= Votre tâche =
Reproduisez mot pour mot le passage du texte fourni qui s'ouvre sur les mots contenant « Signature illustre de » et se termine par « reconnaissance et maturité. ».

= Texte fourni =
Signature illustre de l’heroic fantasy avec la série Lanfeust, Didier Tarquin est un artiste reconnu… Il avoue pourtant un certain trac alors que paraît en librairie sa nouvelle série UCC Dolores. En vidéo, il raconte son aventure dans le monde de la BD, son rapport au dessin et au public. Il est rejoint par sa coloriste, et compagne, Lyse Tarquin, pour le premier « Raconte-moi un dessin » réalisé à quatre mains, où l’on parle remise en question, reconnaissance et maturité.
Didier Tarquin : scénariste et dessinateur
« Je suis Didier Tarquin, je suis surtout connu pour être le dessinateur de Lanfeust depuis maintenant 25 ans. Là je suis en train de faire des infidélités à Lanfeust, puisque je me lance en auteur solo. Enfin, quand on dit auteur solo, ça veut dire dessinateur et scénariste. Je me lance dans une nouvelle aventure dans l’espace avec un vaisseau qui s’appelle l’UCC Dolores, et qui vient de sortir là, en janvier. »

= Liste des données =
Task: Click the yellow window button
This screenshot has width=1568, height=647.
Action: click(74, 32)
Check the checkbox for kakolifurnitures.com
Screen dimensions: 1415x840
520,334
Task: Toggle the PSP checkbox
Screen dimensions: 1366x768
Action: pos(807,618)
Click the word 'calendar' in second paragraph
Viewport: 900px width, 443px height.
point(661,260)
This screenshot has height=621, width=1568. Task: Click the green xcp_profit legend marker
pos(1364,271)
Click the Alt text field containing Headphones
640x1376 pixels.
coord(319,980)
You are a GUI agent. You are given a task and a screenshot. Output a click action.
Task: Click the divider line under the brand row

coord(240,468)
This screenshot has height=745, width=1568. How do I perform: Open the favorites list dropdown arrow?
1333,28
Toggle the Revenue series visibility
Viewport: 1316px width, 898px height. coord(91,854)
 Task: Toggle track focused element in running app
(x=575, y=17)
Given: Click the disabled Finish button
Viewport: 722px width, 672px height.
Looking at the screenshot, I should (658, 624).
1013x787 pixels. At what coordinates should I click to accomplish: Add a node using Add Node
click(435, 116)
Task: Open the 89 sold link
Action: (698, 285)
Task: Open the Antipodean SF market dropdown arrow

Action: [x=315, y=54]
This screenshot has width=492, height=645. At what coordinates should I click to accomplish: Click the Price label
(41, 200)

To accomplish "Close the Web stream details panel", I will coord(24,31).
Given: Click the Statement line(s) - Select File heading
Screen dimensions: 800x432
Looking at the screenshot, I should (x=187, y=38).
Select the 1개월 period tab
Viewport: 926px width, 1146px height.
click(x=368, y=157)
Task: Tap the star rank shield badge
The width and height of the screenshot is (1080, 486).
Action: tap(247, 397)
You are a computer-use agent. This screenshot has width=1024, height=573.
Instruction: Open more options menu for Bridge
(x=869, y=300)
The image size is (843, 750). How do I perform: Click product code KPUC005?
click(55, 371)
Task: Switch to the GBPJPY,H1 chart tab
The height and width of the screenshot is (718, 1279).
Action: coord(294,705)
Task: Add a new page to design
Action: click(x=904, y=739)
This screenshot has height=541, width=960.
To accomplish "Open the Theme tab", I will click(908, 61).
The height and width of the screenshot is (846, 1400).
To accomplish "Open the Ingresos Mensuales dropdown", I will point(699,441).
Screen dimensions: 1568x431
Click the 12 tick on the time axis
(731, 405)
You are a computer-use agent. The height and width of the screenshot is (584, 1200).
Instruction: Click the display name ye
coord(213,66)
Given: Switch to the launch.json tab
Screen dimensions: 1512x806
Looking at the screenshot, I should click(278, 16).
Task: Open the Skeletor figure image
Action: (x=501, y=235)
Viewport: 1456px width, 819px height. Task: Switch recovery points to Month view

= Solution rédigée =
Signature illustre de l’heroic fantasy avec la série Lanfeust, Didier Tarquin est un artiste reconnu… Il avoue pourtant un certain trac alors que paraît en librairie sa nouvelle série UCC Dolores. En vidéo, il raconte son aventure dans le monde de la BD, son rapport au dessin et au public. Il est rejoint par sa coloriste, et compagne, Lyse Tarquin, pour le premier « Raconte-moi un dessin » réalisé à quatre mains, où l’on parle remise en question, reconnaissance et maturité.